Victor Fielding (Leslie Odom, Jr.), a single dad with a 12-year-old daughter, has good reason to have lost religion. He saw his pregnant wife die while they were on a photography assignment in Haiti. A killer earthquake buried his love and his faith, forcing him to make a decision: his wife or his unborn child. Twelve years later, he is a doting, if smothering dad, living a more cautious life. So when his daughter Angela (Lidya Jewett) fails to come home from school along with her best friend Katherine (Olivia O’Neill), he is more than a little alarmed. A frantic three days later, the girls turn up, confused and afraid, leaving their parents baffled but relieved.
They seem relatively OK. At first.
Then they start getting crusty. You know what I’m talking about. Like, “Chapstick should totally have a tie-in to Exorcist movies” crusty. And they start doing things that unnerve the parents, including Katherine making a scene at church with the sacramental wine, much to the horror of her good Christian parents who somehow missed the cues of her greasy, limp hair, dead eyes, and tendency to masturbate in the pews. Angela, in the meantime, has been checked into a psych ward, after flipping lights on and off, saying untoward things to Victor, and falling down in a fit of seizures. The audience, meanwhile, knows that this is all going in one direction.

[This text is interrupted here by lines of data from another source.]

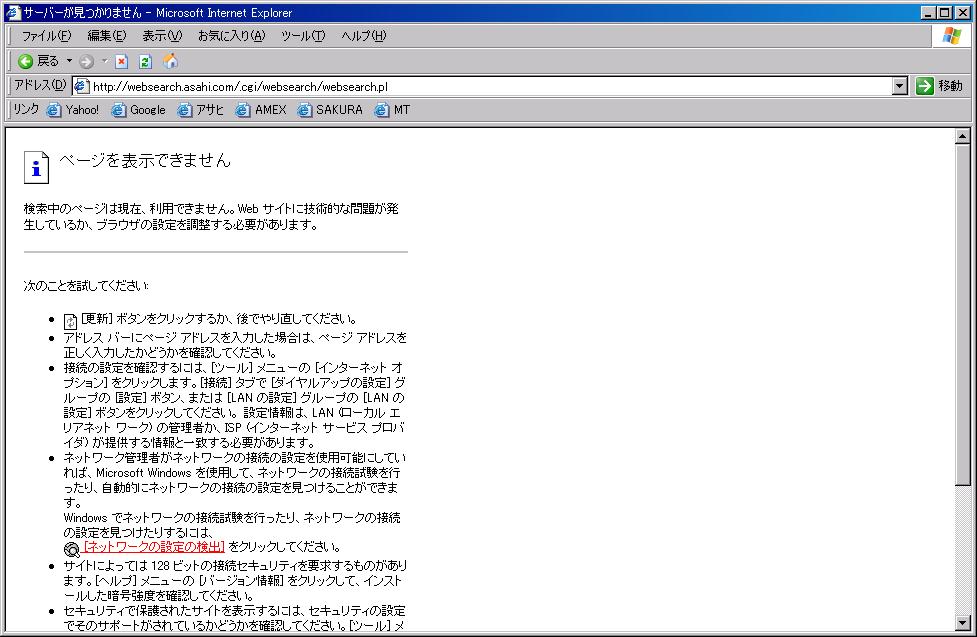Click the address bar URL field
Screen dimensions: 977x637
[x=480, y=86]
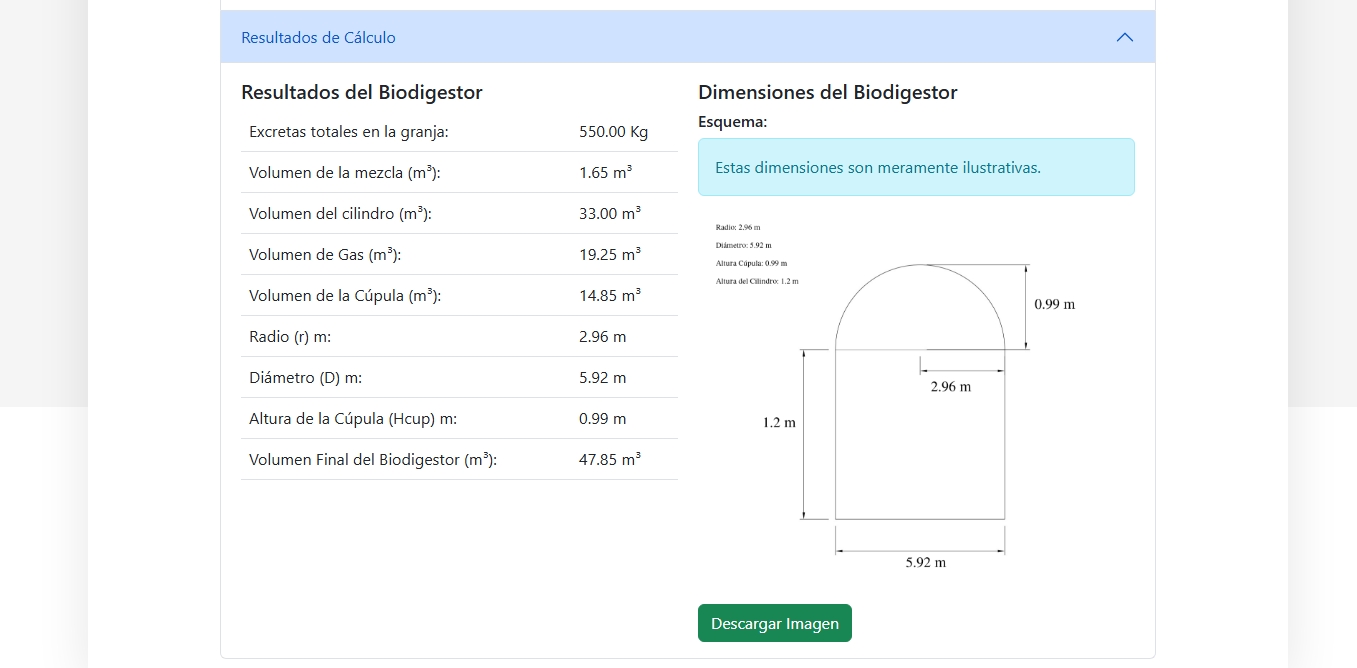Click the "Volumen de la Cúpula" row label

(344, 296)
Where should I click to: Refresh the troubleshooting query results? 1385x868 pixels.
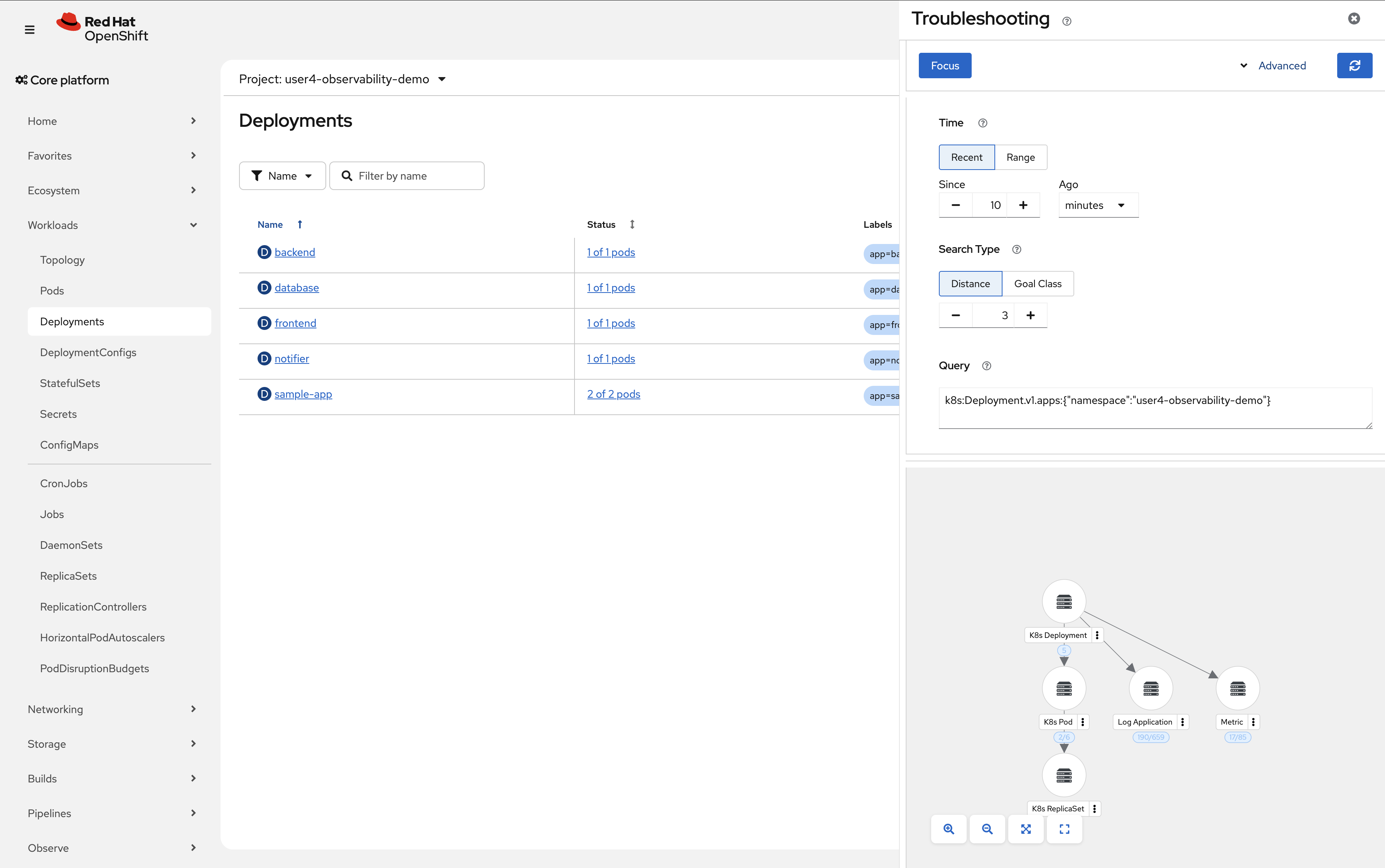pyautogui.click(x=1354, y=66)
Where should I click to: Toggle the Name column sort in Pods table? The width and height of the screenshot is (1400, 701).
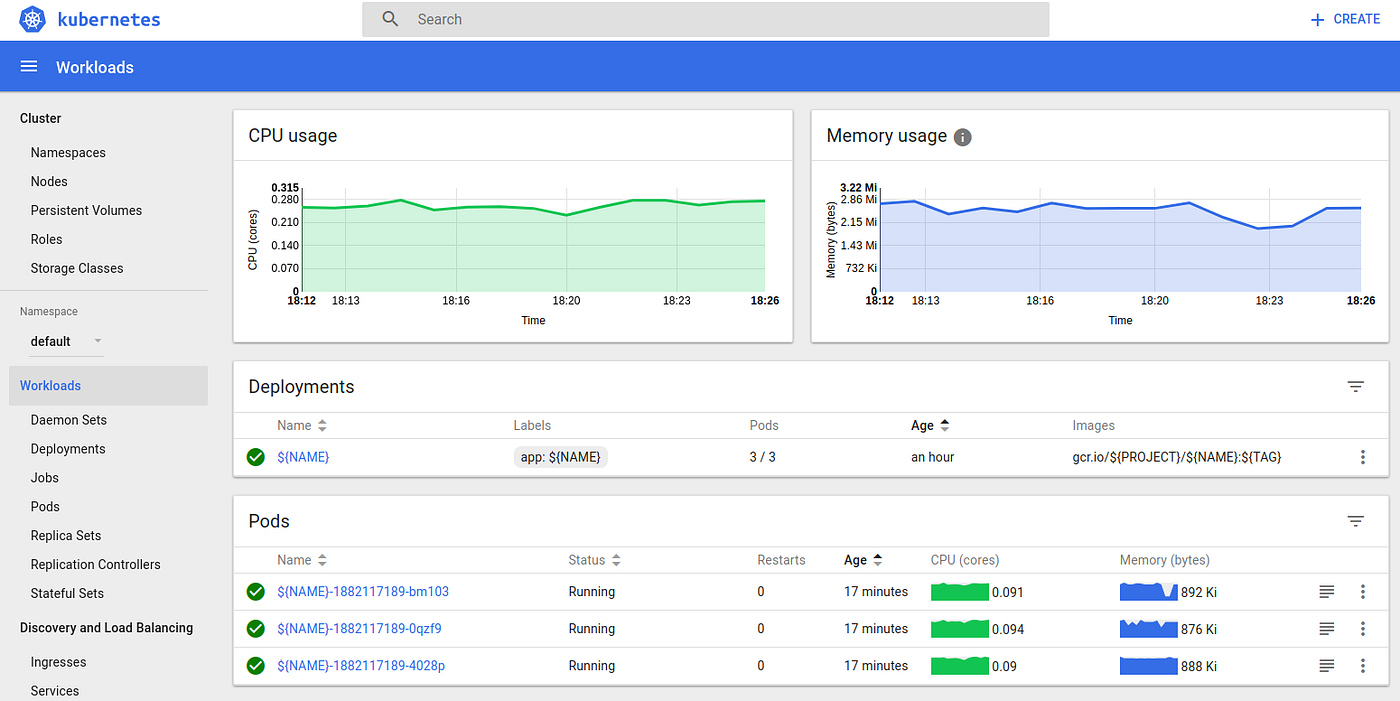(320, 560)
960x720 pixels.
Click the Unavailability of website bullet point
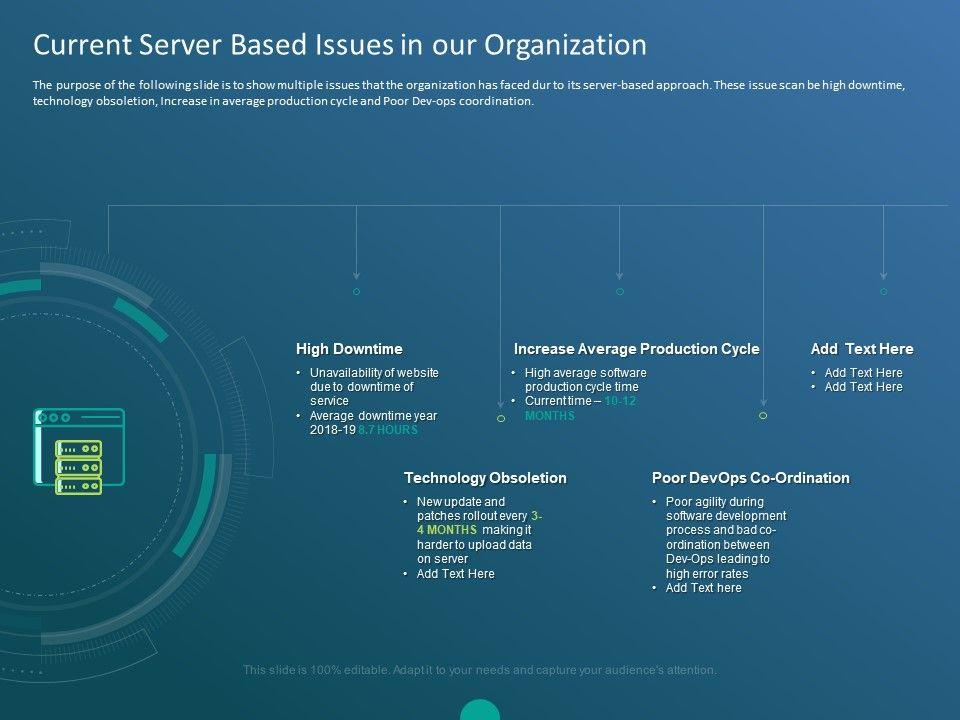tap(374, 386)
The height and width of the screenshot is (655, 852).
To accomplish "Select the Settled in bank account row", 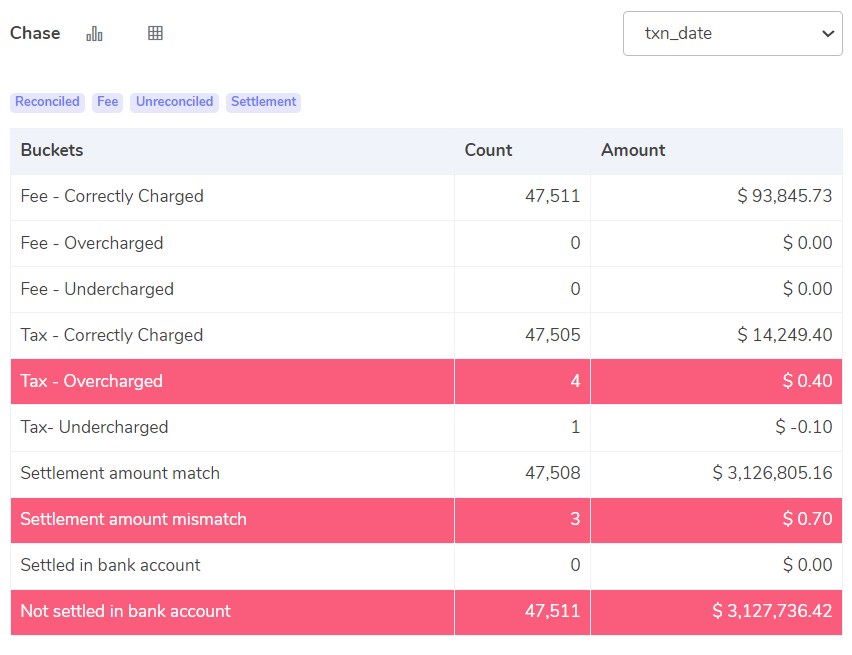I will click(x=427, y=565).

By the time that non-believer Victor decides to look up an “exorcism expert,” one Chris MacNeil (Ellen Burstyn, looking fabulous 50 years after the original movie), we as the audience have been shouting at him, hands in the air, “Believe!”
The Exorcist: Believer is actual more of a drama of dread than horror. Unusual for a reboot of a horror movie franchise, all the scary scenes in the film pretty much ARE in the trailer. Once we re-meet Chris MacNeil, there is an emphasis on her lifetime research of comparative religions, how throughout history all cultures have some sort of ritual to rid a person possessed by demons. This is extremely interesting to think about, and could open up some many intriguing tangents. And yet, by the time the exorcist action comes around, the only religions represented are Catholicism/Christianity, mainly through the efforts a failed nun (always-MVP Ann Dowd) and a neighborhood priestess practicing some vague African religion descended from slaves (consisting of her grinding a poultice with a mortar and pestle and lighting lots of incense).
The Exorcist: Believer is not an awful reboot, by any means. The first half of the film is dramatically compelling, with a slow build of dread. But the momentum kind of stumbles along from there, despite hitting all the cliched bullet points of exorcism movies. Ellen Burstyn seems to have shown up just long enough for a paycheck (good for her), and is given an olive branch of an ending, which would have been more surprising and lovely if it wasn’t so obviously mapped out in advance.
But while many ideas are introduced, they are not expanded upon (again, the idea of exorcisms in other religions), and if you think about it, it’s kind of weird that we know (as an audience) exactly what is going to happen when a person is possessed by a demon. So, this is a call-out to director David Gordon Green: Since it seems you’ve chosen The Exorcist as your next reboot series, I have a request. Take a hint from your own screenplay and expand your vision beyond the confines of a well-trodden genre; explore the endless ideas that can still be tapped in religious horror. Do it well, and I’ll show up for another movie. Heck, I’ll probably show up anyway.